Fincher: “‘Mindhunter’ è uno show costoso e faticoso”

Alla domanda di Vulture sul fatto che il progetto MINDHUNTER debba essere considerato concluso, Fincher ha risposto: “Penso che sia probabile [“I think probably”, parole testuali]. Per il pubblico che aveva, era uno show costoso. Abbiamo parlato di: ‘Finire MANK e poi vedere come ti senti’ (…). Arrivati a un certo livello, bisogna essere realistici: il denaro deve essere proporzionato al numero di spettatori.
Per lavorare alla serie, per circa 3 anni, Fincher ha trascorso dai 6 ai 7 mesi a Pittsburgh. MINDHUNTER è stato faticoso, per me. Abbiamo realizzato la prima stagione di MINDHUNTER senza uno showrunner (…). Abbiamo iniziato a ricevere le sceneggiature per la seconda stagione, le ho lette e ho deciso che non mi piaceva niente. Così abbiamo ricominciato. (…) Ma è una settimana lavorativa da 90 ore. Ti assorbe tutta la vita. Quando ho finito, ero piuttosto esausto.
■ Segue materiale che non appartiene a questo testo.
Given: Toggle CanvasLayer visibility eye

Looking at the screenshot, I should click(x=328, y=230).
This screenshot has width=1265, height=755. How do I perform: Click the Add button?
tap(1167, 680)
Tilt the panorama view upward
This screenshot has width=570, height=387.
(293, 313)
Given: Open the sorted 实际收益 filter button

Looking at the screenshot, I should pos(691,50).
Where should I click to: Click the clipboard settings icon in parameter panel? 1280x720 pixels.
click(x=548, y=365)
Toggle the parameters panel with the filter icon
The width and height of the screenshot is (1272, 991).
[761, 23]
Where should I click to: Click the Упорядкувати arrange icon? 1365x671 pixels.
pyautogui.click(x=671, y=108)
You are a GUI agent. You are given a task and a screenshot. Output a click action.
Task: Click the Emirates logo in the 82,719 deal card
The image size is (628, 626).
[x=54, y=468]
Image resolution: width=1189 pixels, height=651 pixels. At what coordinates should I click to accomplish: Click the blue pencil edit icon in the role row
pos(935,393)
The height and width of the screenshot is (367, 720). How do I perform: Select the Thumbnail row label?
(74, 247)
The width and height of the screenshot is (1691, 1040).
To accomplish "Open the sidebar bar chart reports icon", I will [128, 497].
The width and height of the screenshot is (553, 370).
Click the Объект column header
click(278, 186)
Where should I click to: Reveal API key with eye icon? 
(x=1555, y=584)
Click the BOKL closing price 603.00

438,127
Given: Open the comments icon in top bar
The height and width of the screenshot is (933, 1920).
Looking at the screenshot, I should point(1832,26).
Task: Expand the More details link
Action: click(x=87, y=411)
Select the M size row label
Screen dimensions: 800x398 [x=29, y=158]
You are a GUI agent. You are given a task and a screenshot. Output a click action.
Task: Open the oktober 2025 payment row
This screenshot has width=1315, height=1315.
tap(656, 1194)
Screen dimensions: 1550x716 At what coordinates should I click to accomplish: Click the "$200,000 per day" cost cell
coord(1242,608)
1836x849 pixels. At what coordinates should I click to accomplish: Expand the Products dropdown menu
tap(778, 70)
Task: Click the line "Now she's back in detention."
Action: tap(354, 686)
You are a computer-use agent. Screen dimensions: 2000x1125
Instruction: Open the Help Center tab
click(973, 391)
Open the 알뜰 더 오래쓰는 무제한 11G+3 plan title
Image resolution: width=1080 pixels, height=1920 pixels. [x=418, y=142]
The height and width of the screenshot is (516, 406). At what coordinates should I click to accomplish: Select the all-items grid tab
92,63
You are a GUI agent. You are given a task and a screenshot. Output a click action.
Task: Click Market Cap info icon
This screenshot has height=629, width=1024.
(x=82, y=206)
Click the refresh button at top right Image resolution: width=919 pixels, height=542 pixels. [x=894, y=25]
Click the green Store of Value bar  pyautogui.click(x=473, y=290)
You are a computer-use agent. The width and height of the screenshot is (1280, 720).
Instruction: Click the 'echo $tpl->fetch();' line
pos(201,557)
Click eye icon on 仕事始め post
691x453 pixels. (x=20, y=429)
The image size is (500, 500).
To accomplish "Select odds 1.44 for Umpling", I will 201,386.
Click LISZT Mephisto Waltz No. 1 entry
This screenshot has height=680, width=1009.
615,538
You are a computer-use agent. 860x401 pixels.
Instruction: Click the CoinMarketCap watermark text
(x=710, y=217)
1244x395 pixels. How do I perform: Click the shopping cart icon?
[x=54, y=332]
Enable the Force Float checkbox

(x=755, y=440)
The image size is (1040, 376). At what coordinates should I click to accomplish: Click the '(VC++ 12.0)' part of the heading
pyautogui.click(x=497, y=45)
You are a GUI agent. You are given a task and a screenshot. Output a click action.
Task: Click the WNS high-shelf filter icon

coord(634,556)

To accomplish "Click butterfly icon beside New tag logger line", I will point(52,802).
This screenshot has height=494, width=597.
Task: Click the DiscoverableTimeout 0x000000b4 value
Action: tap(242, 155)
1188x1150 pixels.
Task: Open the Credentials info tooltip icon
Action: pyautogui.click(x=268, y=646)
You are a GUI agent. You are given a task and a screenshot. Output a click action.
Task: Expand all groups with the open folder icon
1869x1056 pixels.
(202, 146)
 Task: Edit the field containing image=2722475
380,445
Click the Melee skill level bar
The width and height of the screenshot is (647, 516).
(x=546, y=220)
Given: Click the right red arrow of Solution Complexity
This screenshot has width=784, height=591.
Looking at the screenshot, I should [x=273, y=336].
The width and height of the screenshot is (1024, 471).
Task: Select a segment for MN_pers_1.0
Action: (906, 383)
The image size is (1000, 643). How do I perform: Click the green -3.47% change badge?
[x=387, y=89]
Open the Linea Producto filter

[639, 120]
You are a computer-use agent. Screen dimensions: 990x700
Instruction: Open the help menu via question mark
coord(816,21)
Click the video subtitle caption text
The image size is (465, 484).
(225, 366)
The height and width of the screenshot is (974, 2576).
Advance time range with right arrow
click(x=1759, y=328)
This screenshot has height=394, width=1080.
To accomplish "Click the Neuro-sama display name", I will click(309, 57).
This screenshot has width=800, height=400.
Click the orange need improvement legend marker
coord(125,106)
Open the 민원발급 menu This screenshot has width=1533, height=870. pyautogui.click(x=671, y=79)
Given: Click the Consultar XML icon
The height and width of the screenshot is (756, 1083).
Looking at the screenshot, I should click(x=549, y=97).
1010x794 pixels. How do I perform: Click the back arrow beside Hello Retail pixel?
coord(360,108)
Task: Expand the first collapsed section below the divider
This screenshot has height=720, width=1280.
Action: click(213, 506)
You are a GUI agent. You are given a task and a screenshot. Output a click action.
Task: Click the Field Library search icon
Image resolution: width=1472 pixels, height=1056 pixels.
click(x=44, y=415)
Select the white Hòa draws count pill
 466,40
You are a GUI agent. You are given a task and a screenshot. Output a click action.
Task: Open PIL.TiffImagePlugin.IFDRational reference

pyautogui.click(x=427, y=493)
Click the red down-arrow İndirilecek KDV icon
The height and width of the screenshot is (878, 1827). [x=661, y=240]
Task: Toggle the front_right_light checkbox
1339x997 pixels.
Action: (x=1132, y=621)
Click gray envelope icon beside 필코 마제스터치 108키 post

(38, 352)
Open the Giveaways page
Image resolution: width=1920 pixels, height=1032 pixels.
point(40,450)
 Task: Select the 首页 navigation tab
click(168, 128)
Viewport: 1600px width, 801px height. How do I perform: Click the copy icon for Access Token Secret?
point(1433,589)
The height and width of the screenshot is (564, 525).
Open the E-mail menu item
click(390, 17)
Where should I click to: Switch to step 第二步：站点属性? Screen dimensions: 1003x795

“Mindhunter 3”: aspettando un comunicato ufficiale sulla serie tv

In sostanza, quindi, i motivi principali che potrebbero determinare la fine di MINDHUNTER sono 3: costi eccessivi, pochi spettatori, stanchezza di Fincher.
Le dichiarazioni del regista lasciano poco spazio alla speranza di vedere nuovi episodi di MINDHUNTER, ma aspettiamo un comunicato ufficiale di Netflix che confermi o smentisca la cancellazione della produzione. Il colpo di scena potrebbe essere dietro l’angolo.